Granada Hills : Home Depot Lobbying Cost Bank $112,181

June 30, 1995|KAY HWANGBO

A bank spent more than $100,000 in the first three months of this year to lobby the city of Los Angeles for permission to build a Home Depot at the corner of Chatsworth Street and Zelzah Avenue, according to a city report released Thursday.

Coast Federal Bank spent $112,181 to hire a public relations company, a law firm and an engineering company to lobby the City Council for a zoning change that would allow it to build a shopping center at the 16 1/2-acre site in Granada Hills, according to the city Ethics Commission's First Quarter 1995 Lobbyist Report.

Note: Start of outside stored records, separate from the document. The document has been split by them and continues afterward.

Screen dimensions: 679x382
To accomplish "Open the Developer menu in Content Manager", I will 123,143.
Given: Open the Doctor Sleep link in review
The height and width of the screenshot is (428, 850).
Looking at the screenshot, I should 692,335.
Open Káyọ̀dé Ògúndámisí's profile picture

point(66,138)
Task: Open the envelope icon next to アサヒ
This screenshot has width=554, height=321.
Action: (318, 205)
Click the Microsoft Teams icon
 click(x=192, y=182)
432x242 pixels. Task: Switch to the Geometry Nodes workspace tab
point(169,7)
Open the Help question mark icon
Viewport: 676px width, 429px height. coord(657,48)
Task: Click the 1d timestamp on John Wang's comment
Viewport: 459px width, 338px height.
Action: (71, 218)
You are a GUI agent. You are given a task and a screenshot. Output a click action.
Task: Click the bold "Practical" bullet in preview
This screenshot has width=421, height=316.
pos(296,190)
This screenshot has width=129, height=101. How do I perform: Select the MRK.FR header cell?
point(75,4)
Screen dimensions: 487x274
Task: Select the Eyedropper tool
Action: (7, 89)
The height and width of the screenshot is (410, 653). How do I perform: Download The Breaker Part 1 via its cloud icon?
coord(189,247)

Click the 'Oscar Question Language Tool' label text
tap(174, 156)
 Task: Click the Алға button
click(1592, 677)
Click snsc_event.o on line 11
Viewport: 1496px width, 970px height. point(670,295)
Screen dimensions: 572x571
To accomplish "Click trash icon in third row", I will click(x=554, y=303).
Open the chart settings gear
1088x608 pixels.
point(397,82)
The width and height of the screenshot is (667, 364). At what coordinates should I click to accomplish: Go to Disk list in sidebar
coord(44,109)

The companies hired by Coast were Greer/Daily Inc., a public relations firm, Latham & Watkins, a law firm, and Spindler Engineering.

Coast withdrew its proposal to build the Home Depot, but did get the zoning change, allowing it to subdivide its land into four parcels.

The bank spent more on city lobbying activities than any other company did in the first three months of this year, according to the report, which lists lobbying firms' political contributions to City Council members as well as the firms' expenses in lobbying the city.

Also among the top 10 spenders was Browning-Ferris Industries, which spent $56,220 in an unsuccessful attempt to add an access road to the Sunshine Canyon Landfill, and Pacific Pipeline Systems, Inc., which spent $39,245 to seek the right to build an oil pipeline through the northeast San Fernando Valley.

The information may be interesting to community activists who often fight large development projects and whose own lobbying resources probably pale by comparison, said commission spokesman Bruce Aoki.

"It's important to know that the people making these decisions are being lobbied by these forces, and that's the kind of money behind these decisions," Aoki said.

The City Council approved Coast's zoning change Feb. 24, clearing the way for the bank to sell its land, the site of its administrative headquarters, to as many as four stores. The bank had originally wanted to sell two-thirds of its property to Home Depot, but backed down in the face of neighborhood protests that the store would clog nearby streets and create traffic hazards.

Coast spokesman David Porges, who was contacted late in the afternoon, declined comment.